Once matches have been determined, and prefeably stored in the globally unique format, they are stored in the central database with meta data showing transparency to the user of the normalisation process. Therefore, a matched telephone number may appear in several different telephones and originally stored in different formats but is stored in a single format to enable faster searching and easier matching. Preferably the central database stores the information regarding previous matches to enable faster repeated searching.

In a preferred embodiment the data is further cleaned by removing a selection of known numbers. Typically these are numbers that provide a service e.g. local pizzerias, taxi firms, national service lines etc. Such numbers are considered noise in the dataset and may also create false links within a dataset.

The normalised data is preferably stored in the central database 24, which can be queried by a user at the user interface 36. The user via the user interface 36, may chose to query the central database with the network generator 30 or the data search tool 32. The network generator 30 is used to identify a network within the data set. The identification of the network may be performed in a variety of different ways. The creation of the networks is performed via cross- cutting of the dataset. Cross-cutting is the extraction of all instances of a piece of data in the data set, for example all instances of a common photo sent via MMS. The creation of a network by the network generator 30 is discussed in greater details with reference to Figures 3 and 6. Once a number is normalised to its Globally Unique Number counterpart this can be used to compare two numbers together. Where a redundant numbers can still be considered to link to this Globally Unique Number by being compared to each number in the Globally Unique Number with the redundant number, if the comparisons exceed a certain threshold the redundant number can be included in a network with feedback to the user for two reasons: to show transparency and enable the user to include or discard this type of match or specific match.

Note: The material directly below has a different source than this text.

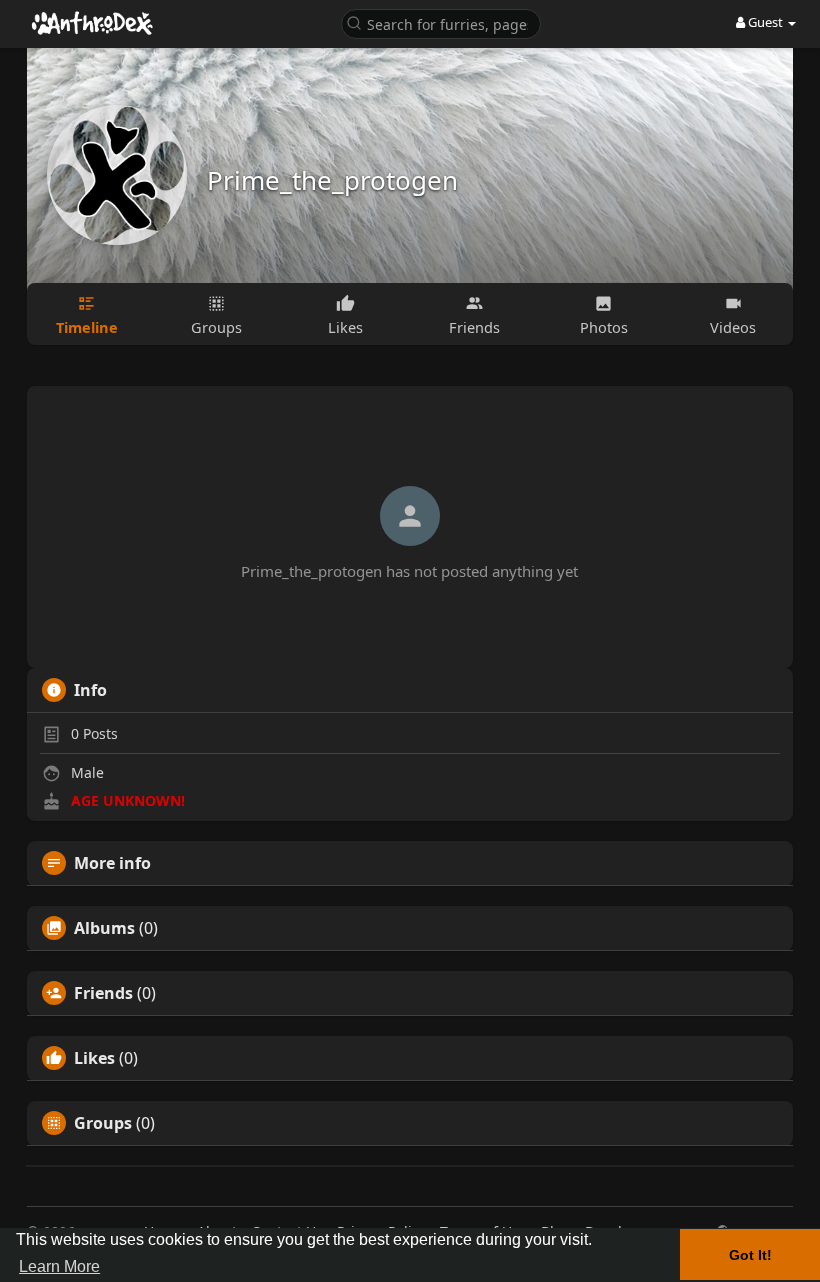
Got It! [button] (750, 1255)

It should be appreciated therefore that the normalisation technique described preferably enables the steps of:

Determine if a number is valid such that it matches at least one national or global telephone format;

Single out possible formats to only one match through knowledge of country of origin; and

Determine if a number is in national or global format; given the inference of source country and the possible format matches for a number: a) the number is national if there is not a global match and there is a national match for same country as source country. b) the number is global if it is not a national match in a) and it has one distinct global match or if more than one global match is identified the prefixes are compared by matching the IDD of the source country then using the match with the shortest prefix. Moreover, with reference to figure Ig, it will be appreciated from the description of the invention that the raw data object (telephone records) and the intelligence source (number plan format) and normalise this in the knowledge representation stage. Semantic data model links this piece of data to others, then on top of this we can do data mining, dissemination such as visualisation and reporting including flags, alerts and simple listings. More significantly, the process can be repeated with combinations of data from different sources i.e. stepping from A back to B in figure Ig. Referring to figure 5, the data search tool 32, is used to find all instances of a particular instance of a piece of data within the dataset. For instance a person is suspected of being an accomplice to a known criminal, a query can be made to identify all information related to a person within the dataset. The data search tool 32, may also establish very quickly if there is a link between two or more people in a data set and how they are connected, thereby creating a small self-contained network. The data search tool 32 and the uses are discussed in greater detail with reference to Figure 5.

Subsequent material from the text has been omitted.